Hello, I am a hellp survivor! I had hellp syndrome back in 1997 with my first son. As everyone else I was delighted with my pregnancy and although I was sick almost everyday of my pregnancy and was told that this was quite normal I kept plodding on (as you do) at 38 weeks I took myself of to the hospital feeling very ill, where I collapsed at the Delivery Suite doors, from then on was a nightmare. I had a Emergency C Section, where my 7lb baby boy was born but he was rushed away to SCBU. My blood pressure dropped down to 40/15 and my platelet count was awful. My kidneys failed so did my liver, one of my lungs collapsed and I started to haemorrage losing 21 units of blood. I had to spend a week on Intensive Care and then back onto delivery suite for 4 days and then inventually I was well enough to go back onto the maternity ward where i was reunited with my son. I am unable to remember my first cuddle, i could not breast feed and all the feelings I should have felt as a new mum were taken away by this terrible disorder.

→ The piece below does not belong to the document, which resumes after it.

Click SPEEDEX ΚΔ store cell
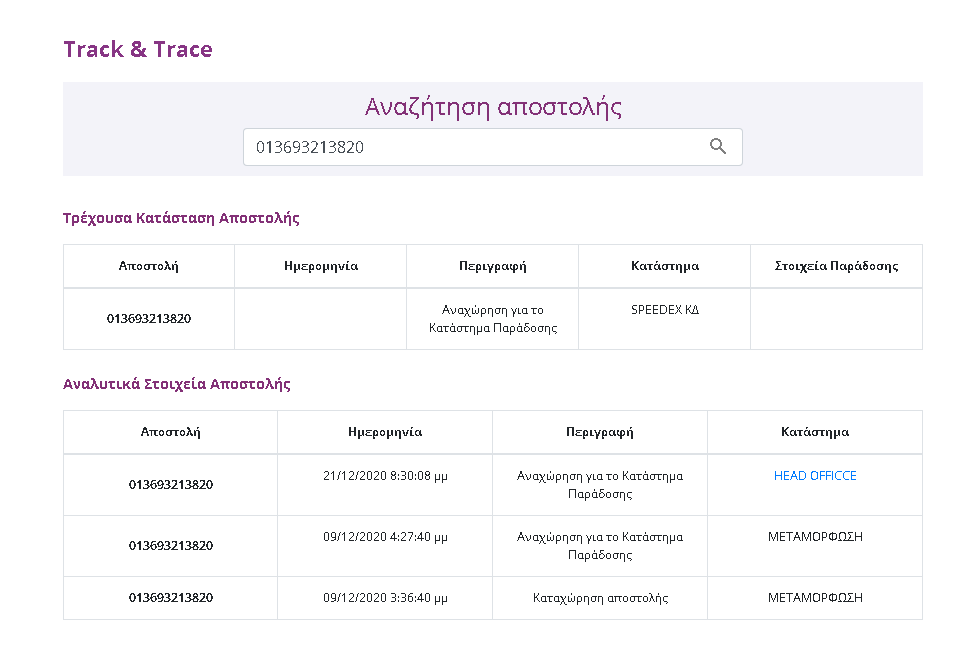 point(665,310)
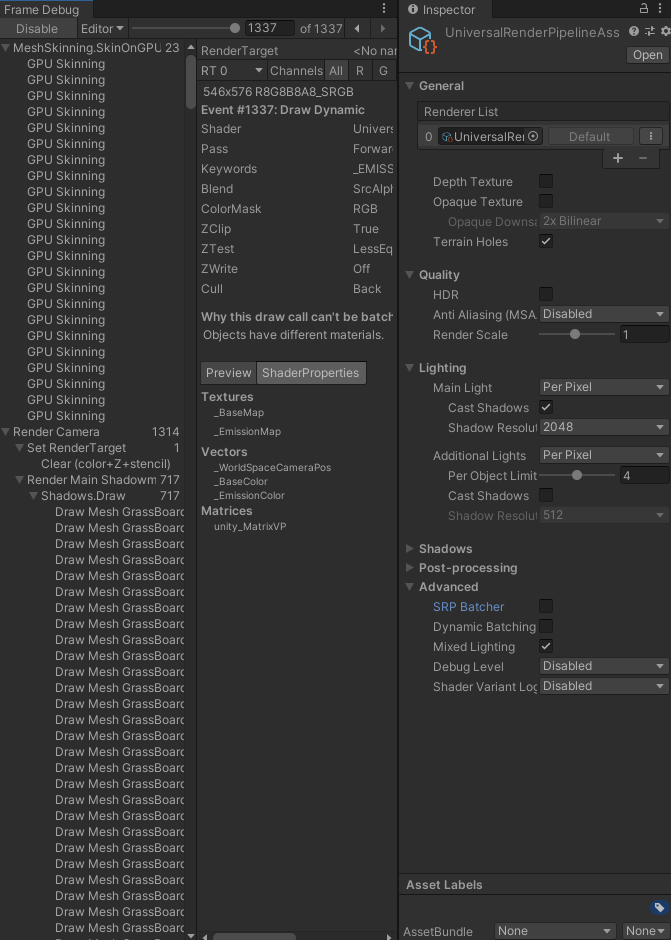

I have gone through some really bad times during the last six years and I finally feel now like I am able to think about having another child. But I need someone to talk to. What are the odds of this happening again? Am i completely mad for wanting to?
I have spoken with my consultant and he says there is an 80% chance that it won't happen again, but there are now guarentees in life.
Sorry if I have babbled. I think I just need to talk to others that are feeling the same way that i do.
Look forward to hearing from you.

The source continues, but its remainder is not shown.